Toda a questão vem sendo permeada por duas Normas Técnicas estabelecidas pelo Ministério da Saúde, no intervalo de 16 anos, e apreciadas na Portaria.

Em 1998, José Serra, então ministro da pasta, publicou a Norma Prevenção e Tratamento dos Agravos Resultantes da Violência Sexual contra Mulheres e Adolescentes, que afirma ser ‘legal’ e ‘permitido’ fazer o aborto em gravidez decorrente de estupro. A Norma também indica que a mulher, nesta situação, desejosa de fazer o aborto seria liberada do exame de corpo de delito, apresentando somente um boletim de ocorrência sem necessidade de apresentação de provas.

Em 2004, o ministro era o petista Humberto Costa, que lançou a Norma Técnica de Atenção Humanizada ao Abortamento, dispensando o boletim de ocorrência para o aborto e impelindo os médicos a agirem contra a própria consciência com a afirmação: ‘É dever do Estado manter, nos hospitais públicos, profissionais que realizem o abortamento’ (pág 15).

Com a Portaria nº 415, o Estado passa a arcar com o procedimento abortivo contemplando, de forma mais direta, os três casos em que o aborto não é penalizado no Brasil: risco de morte, anencefalia e estupro. Também traz brechas sobre a questão da objeção de consciência médica, que, dependendo da interpretação do governo, pode obrigar os médicos a executarem o nascituro, excluindo os princípios éticos e religiosos de cada profissional.  

Ações

Neste domingo, 25 de maio, durante a 6ª Peregrinação Nacional da Família, a Comissão Episcopal para a Vida e Família e a Comissão Nacional de Pastoral Familiar emitiram um duro manifesto contra a Portaria.
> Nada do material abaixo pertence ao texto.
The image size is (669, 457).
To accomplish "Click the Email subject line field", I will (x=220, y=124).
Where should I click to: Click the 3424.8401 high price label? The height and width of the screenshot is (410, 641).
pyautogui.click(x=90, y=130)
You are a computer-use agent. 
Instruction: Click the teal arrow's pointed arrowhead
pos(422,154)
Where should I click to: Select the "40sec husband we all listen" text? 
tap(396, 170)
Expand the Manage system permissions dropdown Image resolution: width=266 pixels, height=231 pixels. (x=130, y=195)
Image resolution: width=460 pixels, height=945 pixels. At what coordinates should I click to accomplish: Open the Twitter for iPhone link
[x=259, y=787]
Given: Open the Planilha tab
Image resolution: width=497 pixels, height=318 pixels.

Um dos trechos destaca:

Neste momento histórico em que o Brasil é palco de manifestações de violência doméstica, mortes de filhos pelos pais, linchamentos em vias públicas, greves truculentas que perturbam a vida das cidades, é um escândalo, protagonizado pelas elites que comandam nosso país, essa portaria que destina verbas públicas para mais um ato agressivo contra a vida das crianças.

Lenise Garcia, que também é integrante da Comissão de Bioética da CNBB, afirma que a Portaria deve ser revogada. “Além da retirada desta portaria, é importante a mobilização para a aprovação do PL 6022/2013. A população deve cobrar o andamento deste projeto no Congresso”.

Em nota divulgada na última sexta-feira, 23 de maio, o Partido Social Cristão (PSC) disse que também vai recorrer à Justiça contra a Portaria. Também está em andamento, na Câmara dos Deputados, o PL 6033/2013 que pede a revogação total da lei 12.845.